The ads were pulled four hours after feminist author Melinda Tankard Reist wrote a series of tweets criticising the radio promotions.
She said the ad was offensive because it objectified the women it was directed at and implied they would happily perform sexual favours for Santa Claus.
“We’re seeing sexualised messaging at every level of popular culture – even an ad about family photos for children has to involve sexual connotations, it’s a combination that’s all wrong.”
…”What I hope is that corporations particularly those that ignore us now realise there is a benefit to responding to customer complaints because if we work with them we can minimise the damage,” she said.
Read more here.
…The entire Harvey Norman exchange is documented on activist Melinda Reist’s blog. Reist says she was sent a Facebook alert about the Harvey Norman advertisement, which reportedly promoted the ability to have in-store photos with Santa but used the line “Do you want to give Santa a lap dance?”
Immediately, Reist sent out some tweets about the incident calling for a boycott. Soon after, several other Twitter users joined in the chorus until the official Harvey Norman Twitter account stepped into the fray.
Soon after, Harvey Norman social media head Gary Wheelhouse sent Reist an email, stating that he would “absolutely make sure this goes to the right people”. Forty-five minutes later, the company confirmed the radio ad had been pulled – about four hours after Reist sent her first tweet.
“I was surprised,” she says. “I’ve never seen a corporation respond to quickly. It was the fastest response I’ve ever seen, particularly for a Sunday afternoon.”
“I think they recognised the need to address the issue quickly, especially as people were threatening to stop purchasing, and with Christmas being their busiest period, the timing wasn’t good for them.”

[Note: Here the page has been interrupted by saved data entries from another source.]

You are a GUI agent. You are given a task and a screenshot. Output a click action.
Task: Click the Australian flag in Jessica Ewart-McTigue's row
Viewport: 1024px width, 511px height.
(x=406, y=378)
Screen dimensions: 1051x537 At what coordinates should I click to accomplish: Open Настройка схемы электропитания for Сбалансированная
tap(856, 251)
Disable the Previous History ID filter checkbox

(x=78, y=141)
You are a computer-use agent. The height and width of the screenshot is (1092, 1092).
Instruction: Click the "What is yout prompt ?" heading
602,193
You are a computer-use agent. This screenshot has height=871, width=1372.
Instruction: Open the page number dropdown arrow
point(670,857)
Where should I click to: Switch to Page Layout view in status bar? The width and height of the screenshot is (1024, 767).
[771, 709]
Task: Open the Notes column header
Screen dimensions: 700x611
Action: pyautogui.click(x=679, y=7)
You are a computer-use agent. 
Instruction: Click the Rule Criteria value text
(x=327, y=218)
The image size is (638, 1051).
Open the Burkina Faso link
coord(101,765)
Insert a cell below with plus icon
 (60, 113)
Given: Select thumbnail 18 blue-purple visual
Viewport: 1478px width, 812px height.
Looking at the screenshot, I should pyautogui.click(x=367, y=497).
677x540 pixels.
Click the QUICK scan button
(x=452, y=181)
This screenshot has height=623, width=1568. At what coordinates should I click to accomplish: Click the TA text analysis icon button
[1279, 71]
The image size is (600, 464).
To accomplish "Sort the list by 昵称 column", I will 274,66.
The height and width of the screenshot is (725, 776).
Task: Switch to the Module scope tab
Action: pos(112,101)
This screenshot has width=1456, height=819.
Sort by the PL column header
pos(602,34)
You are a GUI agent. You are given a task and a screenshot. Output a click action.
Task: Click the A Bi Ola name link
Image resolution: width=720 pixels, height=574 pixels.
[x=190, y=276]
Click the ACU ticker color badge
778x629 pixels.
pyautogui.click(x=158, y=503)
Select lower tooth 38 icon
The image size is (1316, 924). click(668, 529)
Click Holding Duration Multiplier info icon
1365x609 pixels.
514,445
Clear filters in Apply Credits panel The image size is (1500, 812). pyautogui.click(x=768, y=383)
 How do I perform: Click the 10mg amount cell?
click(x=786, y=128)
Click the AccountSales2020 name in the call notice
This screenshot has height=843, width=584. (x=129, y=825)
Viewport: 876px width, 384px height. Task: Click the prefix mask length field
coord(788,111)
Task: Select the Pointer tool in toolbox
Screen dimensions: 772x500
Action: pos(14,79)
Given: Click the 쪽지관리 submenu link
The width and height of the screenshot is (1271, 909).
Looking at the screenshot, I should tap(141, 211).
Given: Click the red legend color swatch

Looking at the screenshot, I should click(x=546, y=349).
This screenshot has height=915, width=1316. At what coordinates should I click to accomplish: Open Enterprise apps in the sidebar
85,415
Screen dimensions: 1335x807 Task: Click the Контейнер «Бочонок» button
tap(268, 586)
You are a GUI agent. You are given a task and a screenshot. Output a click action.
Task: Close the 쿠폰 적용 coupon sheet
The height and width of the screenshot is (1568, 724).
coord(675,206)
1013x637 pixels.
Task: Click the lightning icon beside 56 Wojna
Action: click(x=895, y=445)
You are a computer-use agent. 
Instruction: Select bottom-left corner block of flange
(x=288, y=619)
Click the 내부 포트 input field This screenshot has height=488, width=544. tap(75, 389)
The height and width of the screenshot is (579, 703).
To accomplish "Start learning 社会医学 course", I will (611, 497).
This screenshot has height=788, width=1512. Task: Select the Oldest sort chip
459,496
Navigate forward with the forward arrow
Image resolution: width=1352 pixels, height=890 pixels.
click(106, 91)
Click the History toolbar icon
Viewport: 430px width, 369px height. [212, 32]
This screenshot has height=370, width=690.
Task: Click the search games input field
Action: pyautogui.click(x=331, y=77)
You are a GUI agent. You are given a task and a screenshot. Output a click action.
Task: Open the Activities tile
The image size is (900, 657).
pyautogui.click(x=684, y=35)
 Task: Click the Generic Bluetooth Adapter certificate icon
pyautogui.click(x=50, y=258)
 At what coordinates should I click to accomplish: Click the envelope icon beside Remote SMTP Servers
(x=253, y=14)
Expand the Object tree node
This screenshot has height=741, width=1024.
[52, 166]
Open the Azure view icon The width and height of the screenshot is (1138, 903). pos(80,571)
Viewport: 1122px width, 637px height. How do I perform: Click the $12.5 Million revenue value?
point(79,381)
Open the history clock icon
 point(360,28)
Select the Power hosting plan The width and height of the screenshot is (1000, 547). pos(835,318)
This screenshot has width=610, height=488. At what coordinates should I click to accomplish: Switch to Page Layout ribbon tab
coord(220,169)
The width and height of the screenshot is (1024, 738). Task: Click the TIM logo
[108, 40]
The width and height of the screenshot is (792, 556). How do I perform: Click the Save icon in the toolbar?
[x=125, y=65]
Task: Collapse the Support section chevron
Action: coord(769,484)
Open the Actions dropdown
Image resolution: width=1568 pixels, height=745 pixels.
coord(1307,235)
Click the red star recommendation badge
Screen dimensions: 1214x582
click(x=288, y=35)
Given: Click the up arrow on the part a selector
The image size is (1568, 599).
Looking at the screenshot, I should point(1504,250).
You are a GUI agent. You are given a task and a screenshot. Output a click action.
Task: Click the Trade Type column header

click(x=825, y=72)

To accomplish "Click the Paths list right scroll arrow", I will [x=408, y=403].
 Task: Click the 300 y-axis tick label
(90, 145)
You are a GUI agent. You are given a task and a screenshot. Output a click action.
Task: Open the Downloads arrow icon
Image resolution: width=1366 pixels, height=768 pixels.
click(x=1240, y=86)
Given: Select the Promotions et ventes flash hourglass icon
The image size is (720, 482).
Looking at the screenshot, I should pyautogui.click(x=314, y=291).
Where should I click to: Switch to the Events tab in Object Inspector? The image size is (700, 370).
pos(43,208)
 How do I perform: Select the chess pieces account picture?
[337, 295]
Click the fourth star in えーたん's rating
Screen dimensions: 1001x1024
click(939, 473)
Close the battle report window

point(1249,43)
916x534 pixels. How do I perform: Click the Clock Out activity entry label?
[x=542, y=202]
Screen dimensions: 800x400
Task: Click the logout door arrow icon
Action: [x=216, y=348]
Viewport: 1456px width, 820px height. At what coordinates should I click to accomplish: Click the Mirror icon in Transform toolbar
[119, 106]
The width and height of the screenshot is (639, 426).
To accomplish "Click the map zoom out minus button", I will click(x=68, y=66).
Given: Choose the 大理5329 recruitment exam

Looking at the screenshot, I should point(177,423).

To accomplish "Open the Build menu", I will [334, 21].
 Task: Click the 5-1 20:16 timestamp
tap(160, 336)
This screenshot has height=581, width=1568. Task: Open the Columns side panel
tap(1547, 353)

Reist says the incident is a good example of how businesses can use social media to quash scandals before they cost sales.
“Harvey Norman is engaging in social media, and not all companies are doing that yet. The medium makes everything so much more instant, and it’s a great tool for people like myself…
“We’d love to see other companies move just as quickly.”
Read full story here.
The message is clear: if you’re a company engaging in inappropriate, objectified and sexualised advertising, you will be targeted. You will find yourself on Collective Shout’s Cross ‘Em Off Your Christmas List campaign. See: Don’t give sexploitation companies your Xmas dollar. Myer, you’ll find your name on this list today.